→ **Extrait du document**:
------------------------------------------------
Pour les objets (design), il y a un jeu de cache-cache entre apparitions et disparitions permanentes selon la façon dont on les regarde. Une sorte de transfiguration. Elle fait avec le temps une oeuvre d'impermanence, délicate et rare. Un monde de lumière.

Dîtes, cher Giulio, à quand le "2" pour José Ensch ?

giulio a dit…

Il n'y a pas de "2" pour ce "José Ensch", chère Christiane. Le "1", placé un peu maladroitement, se réfère à la note 1. en bas de page.

Quant à Nathalie du Pasquier, j'aime vos mots "selon la façon dont on les regarde". Il est vrai qu'ils peuvent s'appliquer à toute oeuvre d'art et la démultiplier quasiment à l'infini.

Mahdia a dit…

Mes amis,
Vous avez tous parlé de l’art de Nathalie Du Pasquier en allant vous-mêmes le tâter ici ou sur son site, et c’est à travers le regard de Giulio que j’ai plus apprécié et compris son art.
Giulio, votre article- permettez-moi d’appeler ceci une causerie des plus sérieuses sur des gens sérieux .Ca me rappelle cette belle réflexion de Balzac lorsqu’il termine un jour une longue conversation sur la politique en disant : "Et maintenant revenant aux choses sérieuses", voulant parler de ses romans- ne me présente pas de loin Nathalie Du Pasquier mais me la fait entrer chez moi, me la rend accessible, dans sa singularité pourtant, dans sa grandeur . Ce que vous en dites réaffirme encore une fois son grand art et me confirme pour la énième fois combien votre regard porté sur des artistes discrets ne les divulgue pas banalement mais les fait sortir de la mêlée pour les re-personnaliser, donner à leur identité artistique son véritable nom .
------------------------------------------------
→ **Données d'entrée**:
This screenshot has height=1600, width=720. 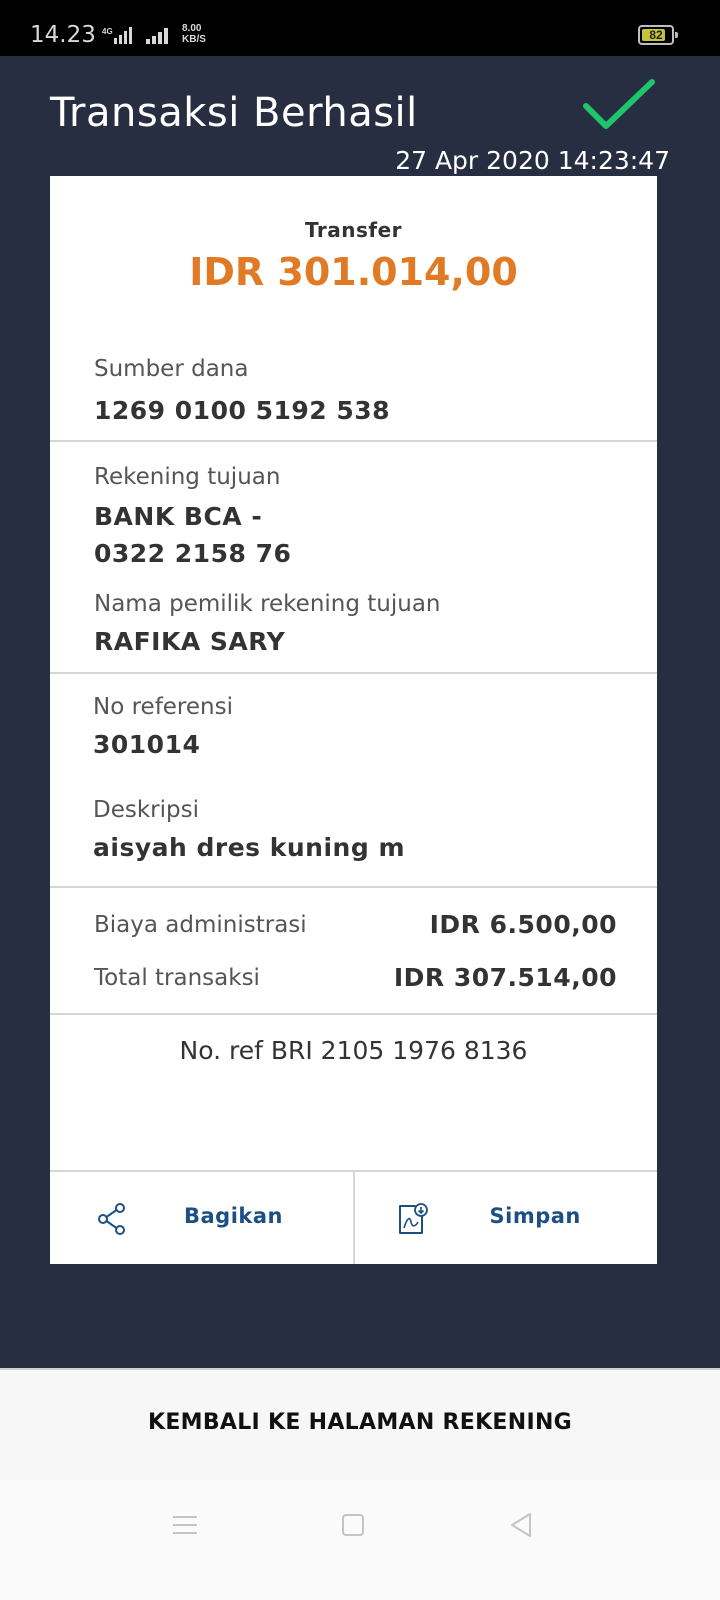 What do you see at coordinates (200, 924) in the screenshot?
I see `admin-fee-label: Biaya administrasi` at bounding box center [200, 924].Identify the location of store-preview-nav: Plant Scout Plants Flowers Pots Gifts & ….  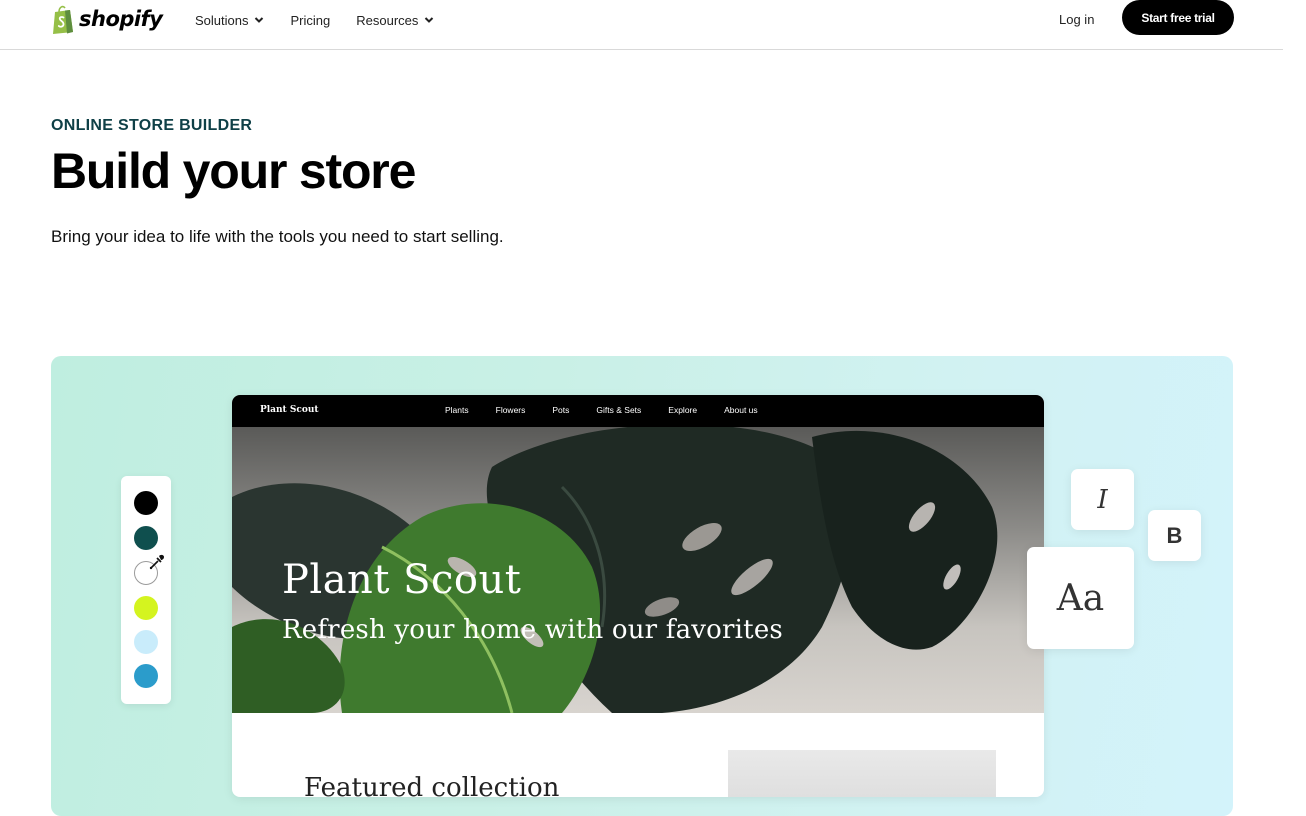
------------------------------------------------
→ **Questions à traiter**:
A) Dans l'extrait sur Nathalie Du Pasquier, à quoi renvoie le « 1 » placé après le nom de José Ensch ?
B) Quels sont tous les noms de personnes qui apparaissent dans l'extrait sur Nathalie Du Pasquier ?
C) Prolongez l'extrait sur Nathalie Du Pasquier à partir de sa dernière phrase.

→ **Résultats obtenus**:
A) À la note 1 en bas de page.

B) Giulio, Christiane, José Ensch, Nathalie du Pasquier, Mahdia, Balzac

C)
J’avoue que votre "ses créations ont beau être constituées majoritairement d’objets réels, elles n’ont en fait rien de réaliste." m’a fait réagir soudainement de deux façons dont j’ai employé, comme dans une scène de théâtre, deux interjections : oh ! ah ! Pourquoi ? Parce qu’en fait j’ai compris en même temps combien les mots réalisme et surréalisme sont perçus par vous d’une façon tellement juste dans le sens où ils ne s’adaptent nullement réellement à l’art, à cet art bien précis qui se libère déjà des lois de la perspective comme vous le signifiez si bien et qui en commençant par fuir aux définitions, sort du concret pour venir s’implanter dans une activité d’un devenir incessant de la chose qui s’emploie indéfiniment à l’exagération. Et qu’est-ce que l’exagération sinon une façon de dire nom à la monotonie du réel, à la banalité qui voudrait s’imposer définitivement à l’esprit qui se refuse d’être limité.
Nous semblons être réconciliés avec nous-mêmes et notre monde, et l’art vient toujours souffler nos convictions pour nous mettre à nu devant nos formes inachevées, nos contours ouverts, notre soif d’unité. Cette correction que l’artiste apporte aux choses les plus banales de la vie est une recherche effrénée de la véritable forme qui n’a de forme première que l’idée , le concept puis vient ce qui doit échapper au temps et l’espace pour perdurer. Et c’est uniquement de cette façon-ci que ces objets, ces formes, ces sculptures, en échappant à la banalité de la perception, deviennent impérissables en créant indéfiniment à travers " luminosité et incidence lumineuse"( vos mots sans faille Giulio), "l’harmonie intemporelle".

Merci cher ami de votre grand art de l'écrit sur le grand art de Du Pasquier et des autres!

christiane a dit…

Vous écrivez bien, Mahdia. aujourd'hui je vous découvre précise, non lyrique, intuitive. Très chouette !

Mahdia a dit…

Christiane, merci !
Tout ce que vous écrivez me touche aussi et m’interpelle. J’aime votre plume trempée tantôt dans une encre nostalgique et tantôt dans la coulée du présent, mais jamais morose ou banale ou infidèle à la joie de ceux vers lesquels vous allez .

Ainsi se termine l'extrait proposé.